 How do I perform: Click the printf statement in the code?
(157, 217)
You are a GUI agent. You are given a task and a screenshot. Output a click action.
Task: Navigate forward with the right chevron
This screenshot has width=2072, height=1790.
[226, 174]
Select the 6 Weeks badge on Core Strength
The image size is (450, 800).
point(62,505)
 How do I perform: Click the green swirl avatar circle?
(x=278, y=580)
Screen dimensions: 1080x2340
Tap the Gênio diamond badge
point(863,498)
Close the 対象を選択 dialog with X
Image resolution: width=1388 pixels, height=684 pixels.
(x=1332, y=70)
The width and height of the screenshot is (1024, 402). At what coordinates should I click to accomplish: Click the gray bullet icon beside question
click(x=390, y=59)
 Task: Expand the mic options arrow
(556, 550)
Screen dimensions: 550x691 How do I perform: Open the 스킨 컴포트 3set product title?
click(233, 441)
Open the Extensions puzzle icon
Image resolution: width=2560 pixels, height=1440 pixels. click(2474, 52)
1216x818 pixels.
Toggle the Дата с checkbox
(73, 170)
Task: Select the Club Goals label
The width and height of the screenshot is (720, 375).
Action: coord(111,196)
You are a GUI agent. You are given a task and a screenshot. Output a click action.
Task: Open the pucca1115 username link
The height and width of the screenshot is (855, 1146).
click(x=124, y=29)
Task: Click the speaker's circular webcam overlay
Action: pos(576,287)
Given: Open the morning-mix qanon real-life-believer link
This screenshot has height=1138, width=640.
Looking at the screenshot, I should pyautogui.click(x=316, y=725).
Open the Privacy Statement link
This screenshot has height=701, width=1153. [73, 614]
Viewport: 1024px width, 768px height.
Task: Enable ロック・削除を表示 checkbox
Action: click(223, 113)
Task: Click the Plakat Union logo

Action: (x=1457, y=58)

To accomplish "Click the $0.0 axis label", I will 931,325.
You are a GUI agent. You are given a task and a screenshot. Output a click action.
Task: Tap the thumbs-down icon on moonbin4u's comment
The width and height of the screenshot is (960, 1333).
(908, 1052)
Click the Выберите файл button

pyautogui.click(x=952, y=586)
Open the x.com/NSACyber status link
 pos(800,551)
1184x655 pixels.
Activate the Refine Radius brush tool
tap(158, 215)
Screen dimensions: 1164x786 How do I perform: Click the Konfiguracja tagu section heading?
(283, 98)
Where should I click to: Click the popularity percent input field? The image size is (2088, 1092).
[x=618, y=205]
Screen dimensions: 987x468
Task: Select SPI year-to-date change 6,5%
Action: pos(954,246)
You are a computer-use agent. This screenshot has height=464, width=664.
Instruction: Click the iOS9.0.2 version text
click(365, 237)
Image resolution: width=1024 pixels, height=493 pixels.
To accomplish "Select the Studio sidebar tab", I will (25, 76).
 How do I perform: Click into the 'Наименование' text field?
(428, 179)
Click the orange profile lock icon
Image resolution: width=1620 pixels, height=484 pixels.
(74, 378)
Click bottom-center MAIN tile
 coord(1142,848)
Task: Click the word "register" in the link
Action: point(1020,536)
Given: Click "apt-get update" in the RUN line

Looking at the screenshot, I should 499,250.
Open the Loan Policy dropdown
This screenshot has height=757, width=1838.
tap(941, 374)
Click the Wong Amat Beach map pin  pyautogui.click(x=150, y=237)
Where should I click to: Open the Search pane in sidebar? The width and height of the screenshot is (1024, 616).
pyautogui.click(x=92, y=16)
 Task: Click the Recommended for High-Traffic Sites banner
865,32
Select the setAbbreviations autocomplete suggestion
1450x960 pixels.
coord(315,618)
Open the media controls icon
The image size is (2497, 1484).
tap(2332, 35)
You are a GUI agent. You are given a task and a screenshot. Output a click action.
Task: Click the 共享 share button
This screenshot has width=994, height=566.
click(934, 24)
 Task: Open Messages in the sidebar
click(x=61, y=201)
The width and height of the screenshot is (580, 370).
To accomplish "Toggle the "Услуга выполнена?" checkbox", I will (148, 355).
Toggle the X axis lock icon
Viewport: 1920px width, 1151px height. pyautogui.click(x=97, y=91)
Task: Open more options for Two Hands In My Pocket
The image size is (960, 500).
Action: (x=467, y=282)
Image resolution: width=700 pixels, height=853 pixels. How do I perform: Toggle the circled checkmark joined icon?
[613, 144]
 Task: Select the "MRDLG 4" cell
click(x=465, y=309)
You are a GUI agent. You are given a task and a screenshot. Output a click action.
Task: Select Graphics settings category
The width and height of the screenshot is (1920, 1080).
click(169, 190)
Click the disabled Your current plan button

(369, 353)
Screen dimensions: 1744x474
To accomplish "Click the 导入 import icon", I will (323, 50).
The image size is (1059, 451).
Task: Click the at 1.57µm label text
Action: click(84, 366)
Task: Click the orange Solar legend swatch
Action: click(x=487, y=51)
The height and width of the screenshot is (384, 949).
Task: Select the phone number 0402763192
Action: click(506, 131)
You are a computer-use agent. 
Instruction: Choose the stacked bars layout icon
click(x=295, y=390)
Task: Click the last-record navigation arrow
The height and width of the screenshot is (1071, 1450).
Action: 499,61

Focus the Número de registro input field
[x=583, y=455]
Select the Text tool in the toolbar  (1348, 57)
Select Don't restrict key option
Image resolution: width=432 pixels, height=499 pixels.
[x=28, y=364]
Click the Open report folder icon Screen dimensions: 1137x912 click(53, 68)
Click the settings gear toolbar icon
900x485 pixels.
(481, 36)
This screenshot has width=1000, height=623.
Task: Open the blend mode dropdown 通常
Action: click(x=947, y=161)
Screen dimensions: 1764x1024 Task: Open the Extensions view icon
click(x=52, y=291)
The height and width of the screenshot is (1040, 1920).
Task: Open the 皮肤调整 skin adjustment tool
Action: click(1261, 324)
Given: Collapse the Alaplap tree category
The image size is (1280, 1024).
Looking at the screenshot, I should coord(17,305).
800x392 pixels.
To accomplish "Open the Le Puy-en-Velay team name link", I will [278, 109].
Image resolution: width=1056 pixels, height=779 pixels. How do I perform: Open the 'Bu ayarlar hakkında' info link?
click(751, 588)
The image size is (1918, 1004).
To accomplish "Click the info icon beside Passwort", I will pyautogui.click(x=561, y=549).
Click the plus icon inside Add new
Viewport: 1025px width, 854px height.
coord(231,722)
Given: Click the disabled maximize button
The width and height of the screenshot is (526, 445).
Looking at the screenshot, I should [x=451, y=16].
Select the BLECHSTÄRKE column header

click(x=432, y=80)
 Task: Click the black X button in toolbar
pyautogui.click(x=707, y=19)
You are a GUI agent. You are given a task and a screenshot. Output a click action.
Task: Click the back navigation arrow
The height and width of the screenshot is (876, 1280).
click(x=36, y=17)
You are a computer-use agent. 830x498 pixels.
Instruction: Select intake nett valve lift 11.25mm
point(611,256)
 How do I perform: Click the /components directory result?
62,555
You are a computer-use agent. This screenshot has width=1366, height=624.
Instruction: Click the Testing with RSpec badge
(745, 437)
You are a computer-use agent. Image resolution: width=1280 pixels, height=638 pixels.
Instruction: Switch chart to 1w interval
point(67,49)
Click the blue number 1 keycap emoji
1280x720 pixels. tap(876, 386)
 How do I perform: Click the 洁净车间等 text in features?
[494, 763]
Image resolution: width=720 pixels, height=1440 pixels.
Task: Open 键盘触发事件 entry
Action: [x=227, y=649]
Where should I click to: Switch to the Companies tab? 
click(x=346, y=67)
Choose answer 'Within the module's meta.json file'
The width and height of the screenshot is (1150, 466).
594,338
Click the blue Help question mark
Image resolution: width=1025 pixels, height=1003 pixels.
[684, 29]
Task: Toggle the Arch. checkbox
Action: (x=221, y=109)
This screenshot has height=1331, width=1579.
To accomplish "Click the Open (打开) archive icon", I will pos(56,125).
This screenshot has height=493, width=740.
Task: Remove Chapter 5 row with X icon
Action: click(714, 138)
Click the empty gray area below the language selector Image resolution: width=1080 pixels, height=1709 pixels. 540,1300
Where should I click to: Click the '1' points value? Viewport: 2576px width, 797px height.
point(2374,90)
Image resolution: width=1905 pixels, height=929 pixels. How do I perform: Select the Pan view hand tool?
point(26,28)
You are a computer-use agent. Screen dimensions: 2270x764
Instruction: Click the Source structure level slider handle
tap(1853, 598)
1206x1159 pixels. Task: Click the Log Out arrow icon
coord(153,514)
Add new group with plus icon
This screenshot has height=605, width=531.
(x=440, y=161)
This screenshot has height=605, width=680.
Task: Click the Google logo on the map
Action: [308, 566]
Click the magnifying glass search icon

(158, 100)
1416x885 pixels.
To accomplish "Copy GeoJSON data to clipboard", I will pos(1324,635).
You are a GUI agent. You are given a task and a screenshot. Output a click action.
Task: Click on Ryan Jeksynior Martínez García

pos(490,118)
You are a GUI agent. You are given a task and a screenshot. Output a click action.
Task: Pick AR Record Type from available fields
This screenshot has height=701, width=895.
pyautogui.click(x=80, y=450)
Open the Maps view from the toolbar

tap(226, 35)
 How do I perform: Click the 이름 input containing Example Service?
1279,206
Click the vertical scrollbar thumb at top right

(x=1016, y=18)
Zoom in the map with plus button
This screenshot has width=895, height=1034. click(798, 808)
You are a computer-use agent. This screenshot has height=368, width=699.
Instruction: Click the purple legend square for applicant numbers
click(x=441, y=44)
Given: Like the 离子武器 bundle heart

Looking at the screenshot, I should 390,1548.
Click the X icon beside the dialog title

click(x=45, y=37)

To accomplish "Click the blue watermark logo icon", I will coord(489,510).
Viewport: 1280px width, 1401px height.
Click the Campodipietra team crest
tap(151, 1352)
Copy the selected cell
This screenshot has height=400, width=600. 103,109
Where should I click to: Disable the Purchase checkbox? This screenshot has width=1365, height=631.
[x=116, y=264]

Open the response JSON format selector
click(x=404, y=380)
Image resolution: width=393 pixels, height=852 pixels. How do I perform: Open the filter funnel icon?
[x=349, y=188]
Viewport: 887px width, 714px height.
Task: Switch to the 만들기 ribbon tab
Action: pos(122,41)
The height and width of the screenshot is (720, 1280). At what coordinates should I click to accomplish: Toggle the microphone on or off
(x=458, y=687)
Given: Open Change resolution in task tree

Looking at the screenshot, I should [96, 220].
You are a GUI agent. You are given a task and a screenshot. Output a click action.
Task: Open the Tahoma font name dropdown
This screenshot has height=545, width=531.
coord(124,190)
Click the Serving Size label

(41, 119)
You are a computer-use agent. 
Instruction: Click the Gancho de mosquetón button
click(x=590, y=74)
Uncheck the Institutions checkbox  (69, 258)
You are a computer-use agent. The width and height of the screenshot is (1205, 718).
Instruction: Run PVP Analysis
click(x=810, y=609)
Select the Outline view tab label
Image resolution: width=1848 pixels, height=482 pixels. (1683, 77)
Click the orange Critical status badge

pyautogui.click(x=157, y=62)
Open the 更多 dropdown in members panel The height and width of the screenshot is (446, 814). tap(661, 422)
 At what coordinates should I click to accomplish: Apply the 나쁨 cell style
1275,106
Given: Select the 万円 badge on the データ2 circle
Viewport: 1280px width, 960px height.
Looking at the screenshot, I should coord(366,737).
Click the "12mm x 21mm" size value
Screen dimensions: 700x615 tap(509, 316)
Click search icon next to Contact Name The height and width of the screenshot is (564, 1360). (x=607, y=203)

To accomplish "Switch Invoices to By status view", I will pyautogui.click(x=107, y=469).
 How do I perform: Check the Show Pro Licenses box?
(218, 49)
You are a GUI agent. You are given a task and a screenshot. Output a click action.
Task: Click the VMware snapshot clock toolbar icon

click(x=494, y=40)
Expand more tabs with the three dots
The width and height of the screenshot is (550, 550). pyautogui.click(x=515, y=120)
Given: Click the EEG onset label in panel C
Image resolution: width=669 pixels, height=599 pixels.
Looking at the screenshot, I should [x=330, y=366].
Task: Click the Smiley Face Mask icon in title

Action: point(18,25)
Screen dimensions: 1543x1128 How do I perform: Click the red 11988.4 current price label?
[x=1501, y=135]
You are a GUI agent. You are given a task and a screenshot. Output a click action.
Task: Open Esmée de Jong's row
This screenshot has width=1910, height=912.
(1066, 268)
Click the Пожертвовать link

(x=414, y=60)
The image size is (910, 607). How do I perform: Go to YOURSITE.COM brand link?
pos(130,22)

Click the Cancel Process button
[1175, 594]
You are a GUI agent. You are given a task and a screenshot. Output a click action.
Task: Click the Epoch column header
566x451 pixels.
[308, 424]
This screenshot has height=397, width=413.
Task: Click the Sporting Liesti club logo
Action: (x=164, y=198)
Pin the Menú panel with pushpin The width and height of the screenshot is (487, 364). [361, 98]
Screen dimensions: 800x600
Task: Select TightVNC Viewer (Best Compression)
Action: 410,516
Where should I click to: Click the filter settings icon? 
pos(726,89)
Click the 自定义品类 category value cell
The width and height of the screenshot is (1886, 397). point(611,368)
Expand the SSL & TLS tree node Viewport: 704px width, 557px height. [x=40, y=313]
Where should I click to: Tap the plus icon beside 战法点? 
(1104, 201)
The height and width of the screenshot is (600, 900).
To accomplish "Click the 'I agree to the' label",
○ ○ ○ ○
▶ _What you need to do_:
Recast the records as a numbered list, omitting blank lines, from the start of the records up to and including the line that contains "Action: (x=1457, y=58)".

▶ _Reply_:
1.  How do I perform: Click the printf statement in the code?
2. (157, 217)
3. You are a GUI agent. You are given a task and a screenshot. Output a click action.
4. Task: Navigate forward with the right chevron
5. This screenshot has width=2072, height=1790.
6. [226, 174]
7. Select the 6 Weeks badge on Core Strength
8. The image size is (450, 800).
9. point(62,505)
10.  How do I perform: Click the green swirl avatar circle?
11. (x=278, y=580)
12. Screen dimensions: 1080x2340
13. Tap the Gênio diamond badge
14. point(863,498)
15. Close the 対象を選択 dialog with X
16. Image resolution: width=1388 pixels, height=684 pixels.
17. (x=1332, y=70)
18. The width and height of the screenshot is (1024, 402). At what coordinates should I click to accomplish: Click the gray bullet icon beside question
19. click(x=390, y=59)
20.  Task: Expand the mic options arrow
21. (556, 550)
22. Screen dimensions: 550x691 How do I perform: Open the 스킨 컴포트 3set product title?
23. click(233, 441)
24. Open the Extensions puzzle icon
25. Image resolution: width=2560 pixels, height=1440 pixels. click(2474, 52)
26. 1216x818 pixels.
27. Toggle the Дата с checkbox
28. (73, 170)
29. Task: Select the Club Goals label
30. The width and height of the screenshot is (720, 375).
31. Action: coord(111,196)
32. You are a GUI agent. You are given a task and a screenshot. Output a click action.
33. Task: Open the pucca1115 username link
34. The height and width of the screenshot is (855, 1146).
35. click(x=124, y=29)
36. Task: Click the speaker's circular webcam overlay
37. Action: pos(576,287)
38. Given: Open the morning-mix qanon real-life-believer link
39. This screenshot has height=1138, width=640.
40. Looking at the screenshot, I should pyautogui.click(x=316, y=725).
41. Open the Privacy Statement link
42. This screenshot has height=701, width=1153. [73, 614]
43. Viewport: 1024px width, 768px height.
44. Task: Enable ロック・削除を表示 checkbox
45. Action: click(223, 113)
46. Task: Click the Plakat Union logo
47. Action: (x=1457, y=58)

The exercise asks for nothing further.